◆ **Exercise objective**: Please set down the data again exactly, minus the pictures.

———

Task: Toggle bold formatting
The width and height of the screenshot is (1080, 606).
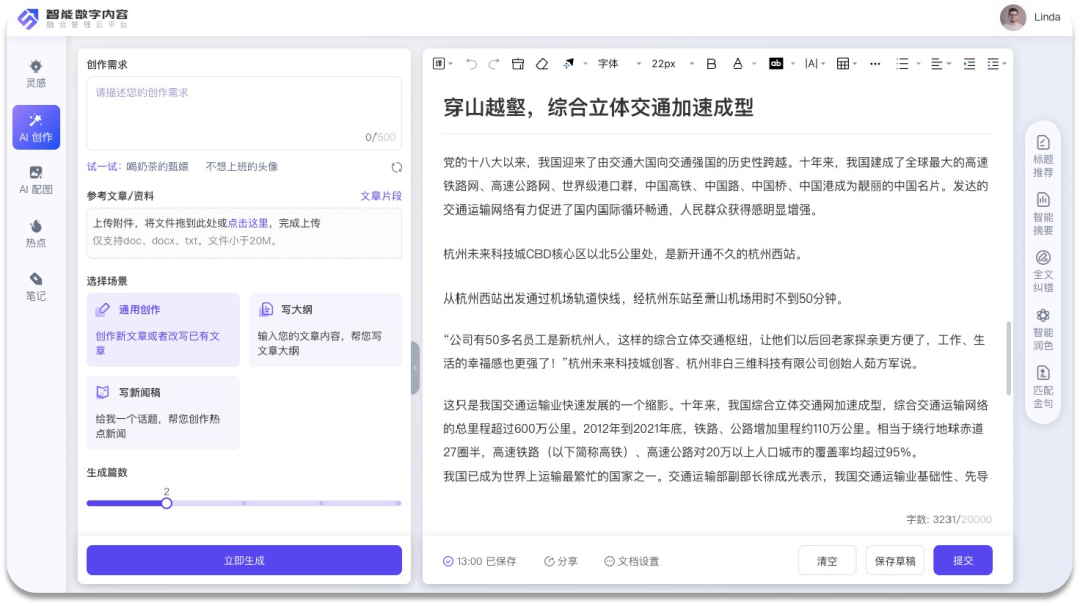Action: (711, 64)
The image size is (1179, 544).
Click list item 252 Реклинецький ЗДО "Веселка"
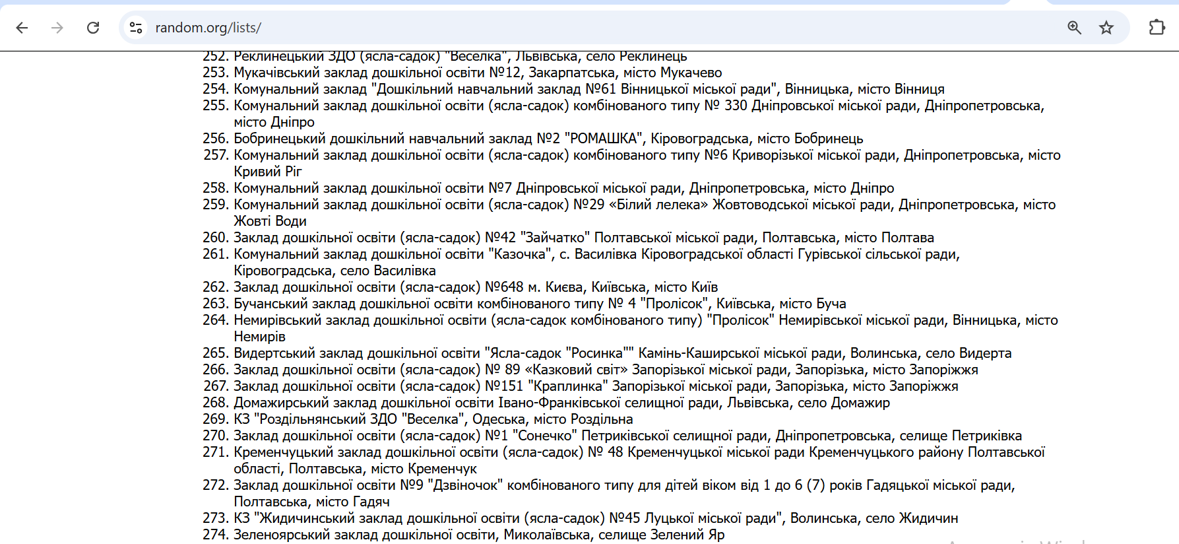(x=460, y=57)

———

◆ **Task response**:
Task: Toggle bold formatting
The width and height of the screenshot is (1080, 606).
Action: (711, 64)
The image size is (1179, 544).
Click list item 252 Реклинецький ЗДО "Веселка"
(x=460, y=57)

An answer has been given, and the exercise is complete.